**FUENTE:**
■ ■ ■ ■

En la conducción del nuevo partido se mezclaron las mejores tradiciones de la izquierda que venía del marxismo y del nacionalismo priista; entre otras, la defensa de los derechos de obreros, campesinos, indígenas, estudiantes, de las mujeres y de las minorías de la diversidad sexual, así como la defensa de los recursos naturales y libertades políticas. Pero también, desafortunadamente, llegaron el autoritarismo y sectarismo; el caudillismo y burocratismo y las prácticas corruptas. Estas últimas fueron las que finalmente prevalecieron y son las que ahora tienen al PRD al borde de la desaparición como proyecto político que aspira verdaderamente al poder para cambiar al país, para sólo quedar como un grupúsculo en la marginalidad. La responsabilidad no se puede únicamente encontrar en las actuales dirigencias formales y grupusculares, ellas son solo el reflejo decadente de las causas de origen.
La elaboración de los documentos básicos fundacionales del PRD fue un gran debate intelectual, donde colaboraron hombres y mujeres muy capacitados, que plasmaron una bonita utopía de lo que se perseguía como fines: un país libre, justo, solidario, democrático e incluyente; fue prácticamente unánime el apoyo a los mismos; quedaron pendientes, quizás, derechos de las minorías sexuales, de las mujeres, de los indígenas; pero que con el paso del tiempo fueron incorporados.

■ ■ ■ ■

**BLOQUE DE DATOS:**

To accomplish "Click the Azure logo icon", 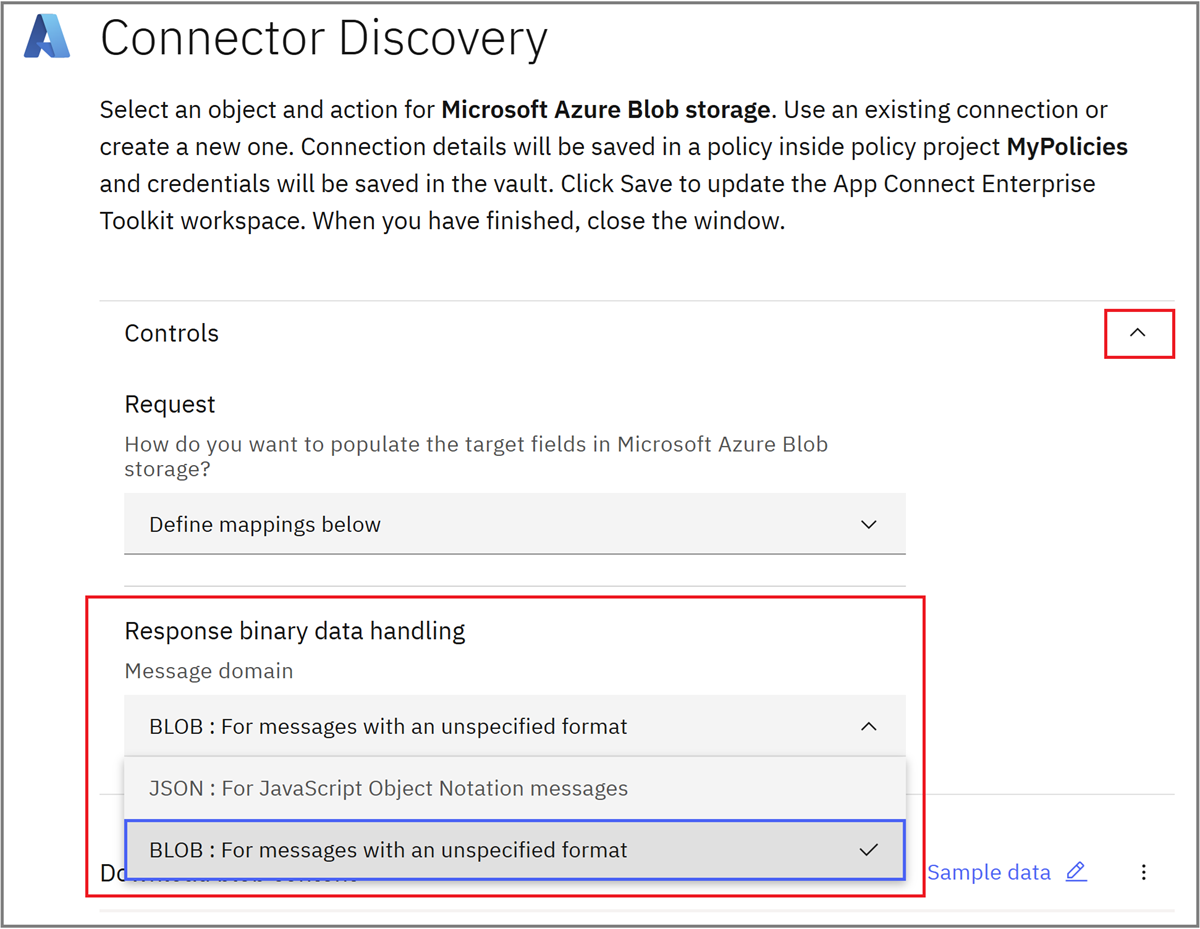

■ ■ ■ ■

**TAREAS POR REALIZAR:**
a – Según el texto sobre el PRD, ¿qué tradiciones se mezclaron en la conducción del nuevo partido?
b – Reproduce literalmente el fragmento del texto sobre el PRD que va desde "La elaboración de" hasta "tiempo fueron incorporados.".

**RESULTADOS POR TAREA:**
a – Las mejores tradiciones de la izquierda que venía del marxismo y del nacionalismo priista.

b –
La elaboración de los documentos básicos fundacionales del PRD fue un gran debate intelectual, donde colaboraron hombres y mujeres muy capacitados, que plasmaron una bonita utopía de lo que se perseguía como fines: un país libre, justo, solidario, democrático e incluyente; fue prácticamente unánime el apoyo a los mismos; quedaron pendientes, quizás, derechos de las minorías sexuales, de las mujeres, de los indígenas; pero que con el paso del tiempo fueron incorporados.